Mais l’intérêt marqué pour le cinéma, entendu en tant que pratique artistique, par un nombre croissant d’enseignants, mena aussi progressivement à l’introduction du cinéma, entendu sous la forme de longs métrages de fiction, dans le cadre scolaire et périscolaire, notamment dans le cadre de ciné-clubs où s’activèrent plusieurs enseignants. Ces ciné-clubs constituèrent le vivier grâce auquel la Cinémathèque put se développer. Dès que Freddy Buache devint le principal animateur de la CS, il se rendit dans de très nombreuses localités, invité à présenter des films. Cet apostolat se fit très concrètement, bobine et projecteur à la main. Quand on observe le nombre très élevé de séances organisées, on comprend mieux que le premier employé de la CS, après une secrétaire, fut un projectionniste, Marcel Jordan, capable de manier film, projecteur et voiture pour seconder Freddy Buache dans ses tournées qui le menaient partout en Suisse romande.
Durant les premières années d’activités de la Cinémathèque, son action reposait avant tout sur une intense circulation des films – on parlerait aujourd’hui d’animation culturelle. Liée à la Fédération suisse des ciné-clubs et guildes du film, la CS invite des cinéastes et organise des tournées. On pourrait ainsi proposer une sorte de cartographie des lieux cinéphiles, certains jouissant manifestement de l’amitié du conservateur. Dans ce cas, on peut noter que plusieurs tournées sont directement orientées vers les écoles avec notamment Mario Marret qui fit des films au cours d’expéditions polaires dirigées par Paul-Emile Victor (par exemple Terre Adélie en 1951).

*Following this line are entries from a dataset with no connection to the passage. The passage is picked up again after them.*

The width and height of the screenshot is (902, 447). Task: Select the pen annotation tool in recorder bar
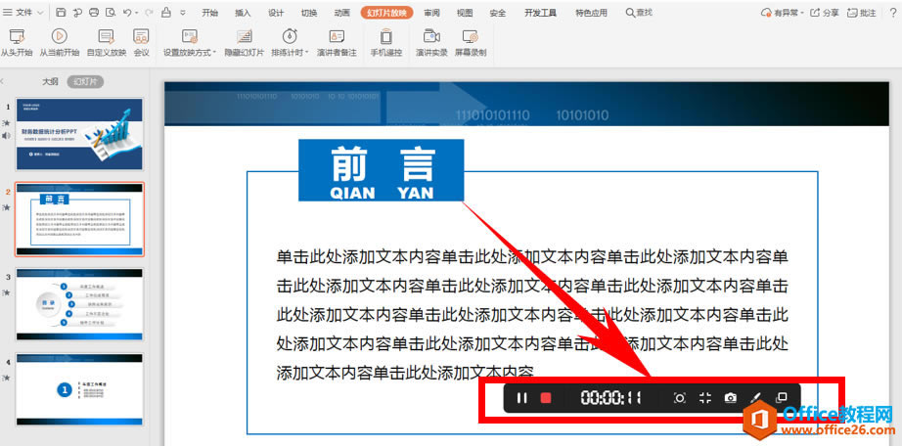(755, 398)
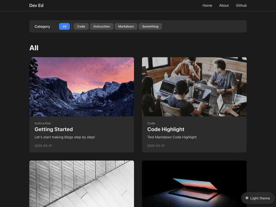Filter posts by Code category
The image size is (276, 207).
pos(81,26)
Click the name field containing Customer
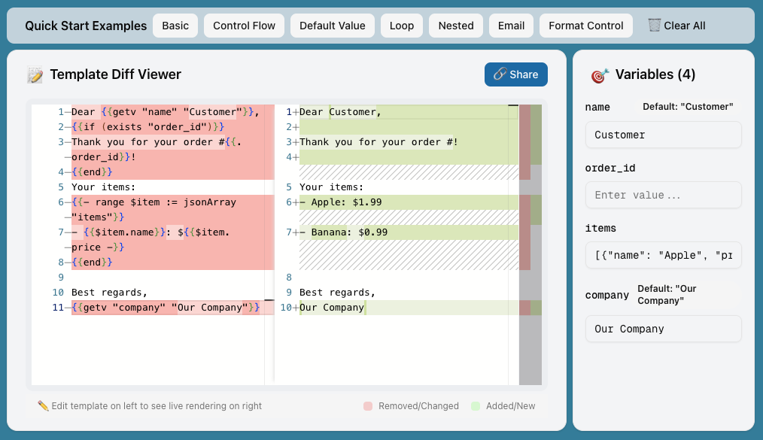This screenshot has height=440, width=763. (x=663, y=135)
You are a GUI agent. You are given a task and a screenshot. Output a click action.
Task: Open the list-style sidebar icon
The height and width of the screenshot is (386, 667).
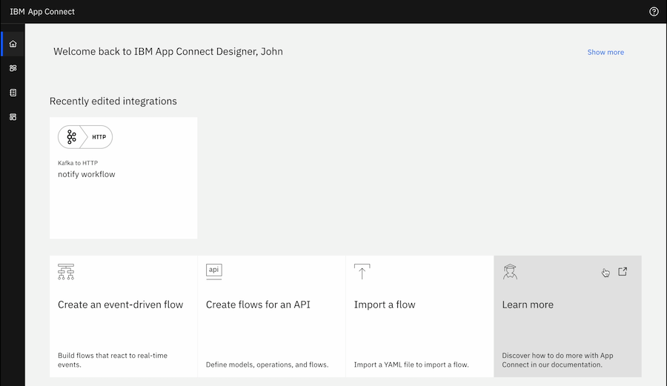[13, 93]
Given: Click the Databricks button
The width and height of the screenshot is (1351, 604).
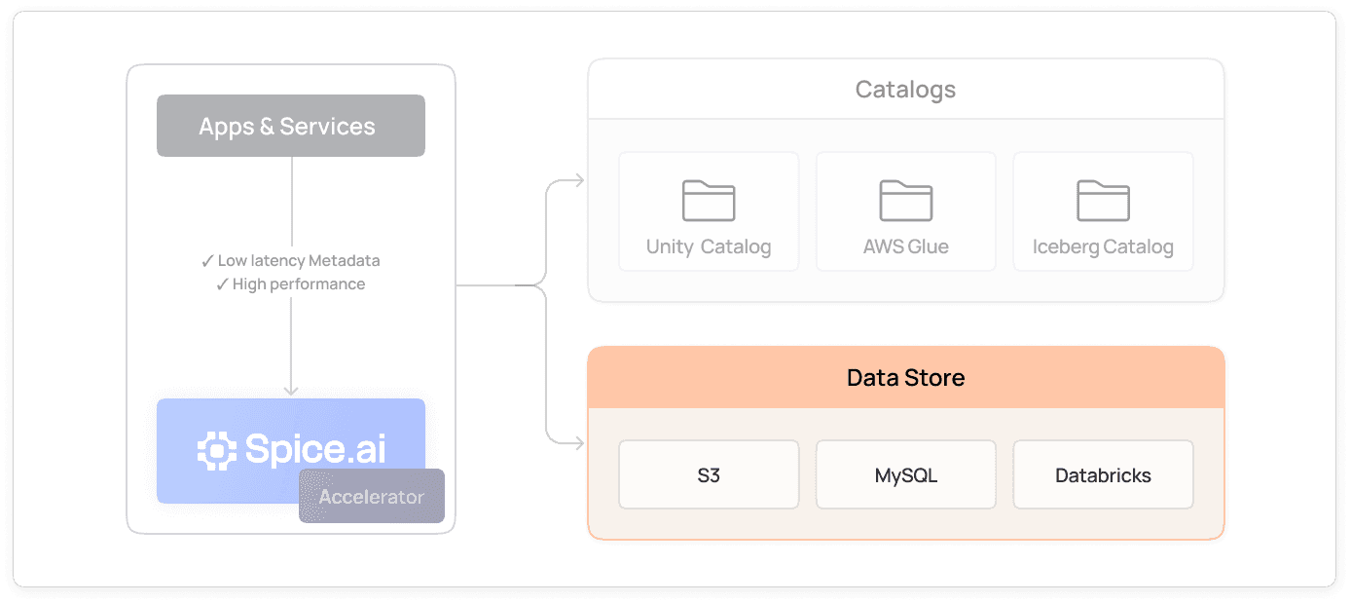Looking at the screenshot, I should pyautogui.click(x=1102, y=474).
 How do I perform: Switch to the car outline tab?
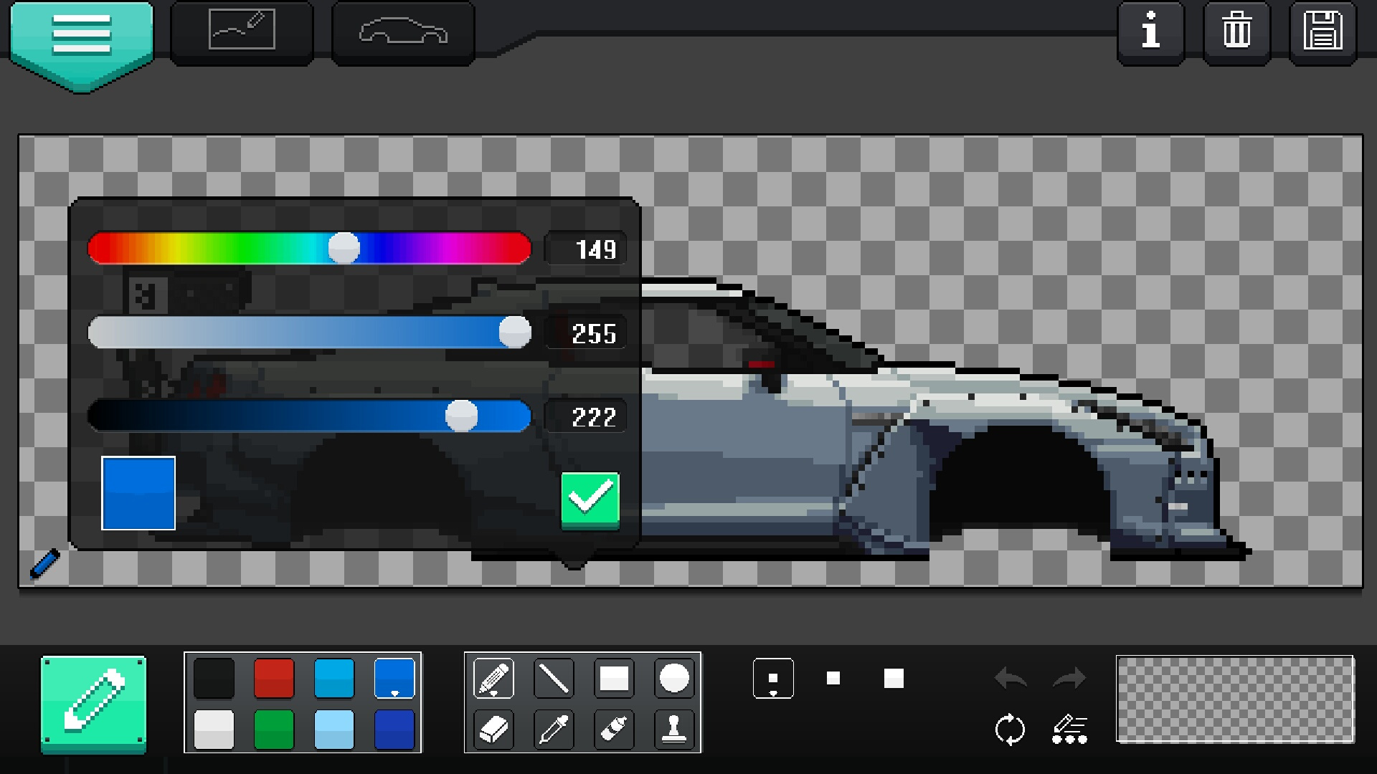[403, 32]
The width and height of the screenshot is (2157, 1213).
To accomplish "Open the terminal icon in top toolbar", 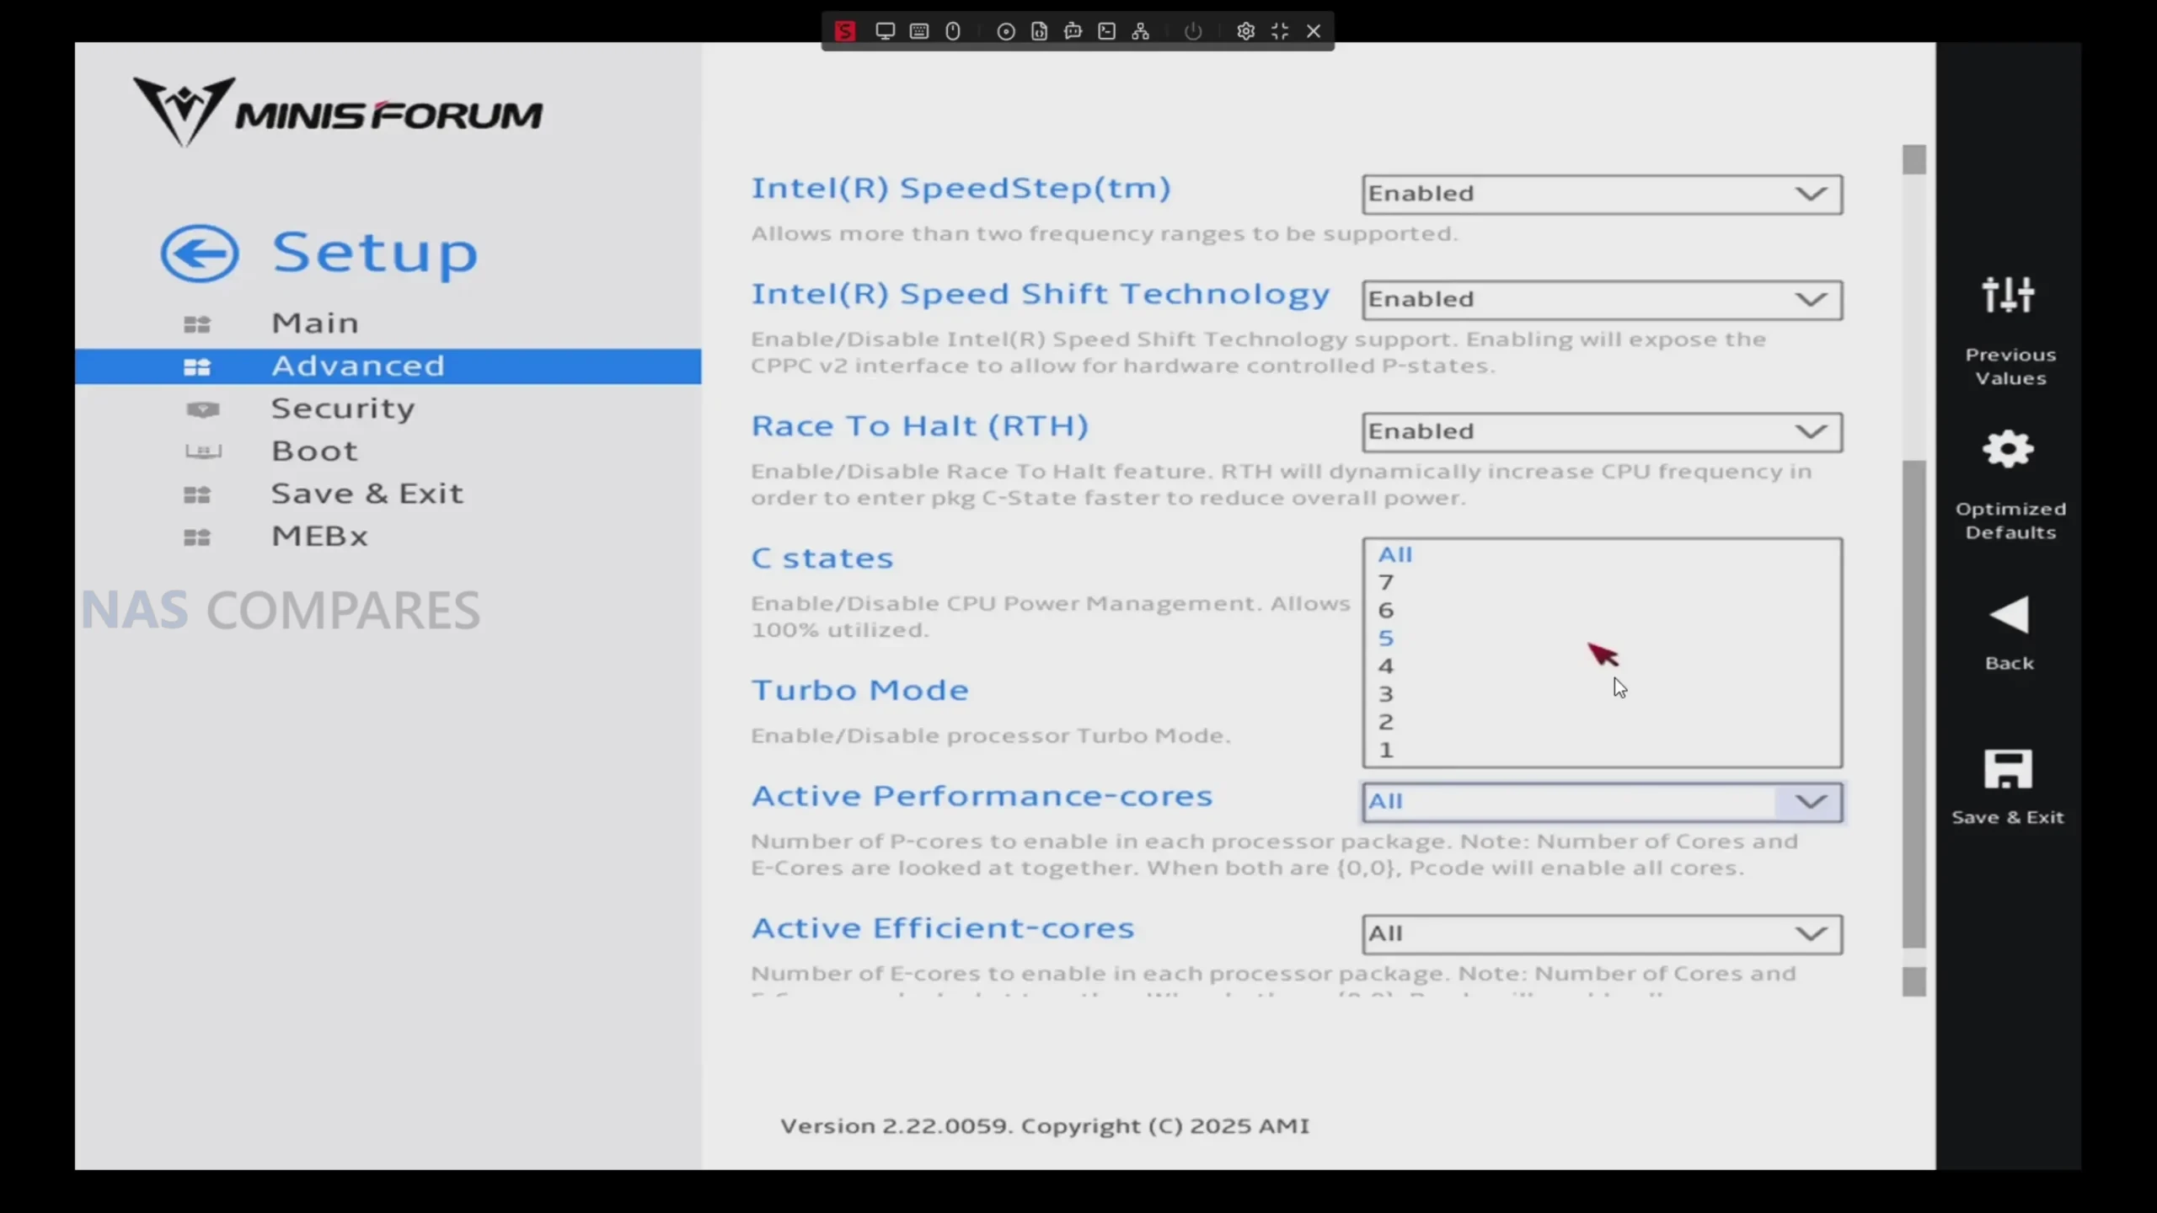I will 1107,31.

La part du documentaire est importante dans ces tournées, mais l’accent porte davantage sur le rôle de leur auteur que sur leur fonction éducative et leur adéquation par rapport à une réalité donnée. Dans les premières années d’activité de la Cinémathèque, des tournées sont organisées, avec des films de Robert Flaherty, présentés par Georges Rouquier ou Jean Painlevé, pour ne citer que des noms célèbres. En 1965, Paul Grimault fut à son tour invité à présenter ses films d’animation.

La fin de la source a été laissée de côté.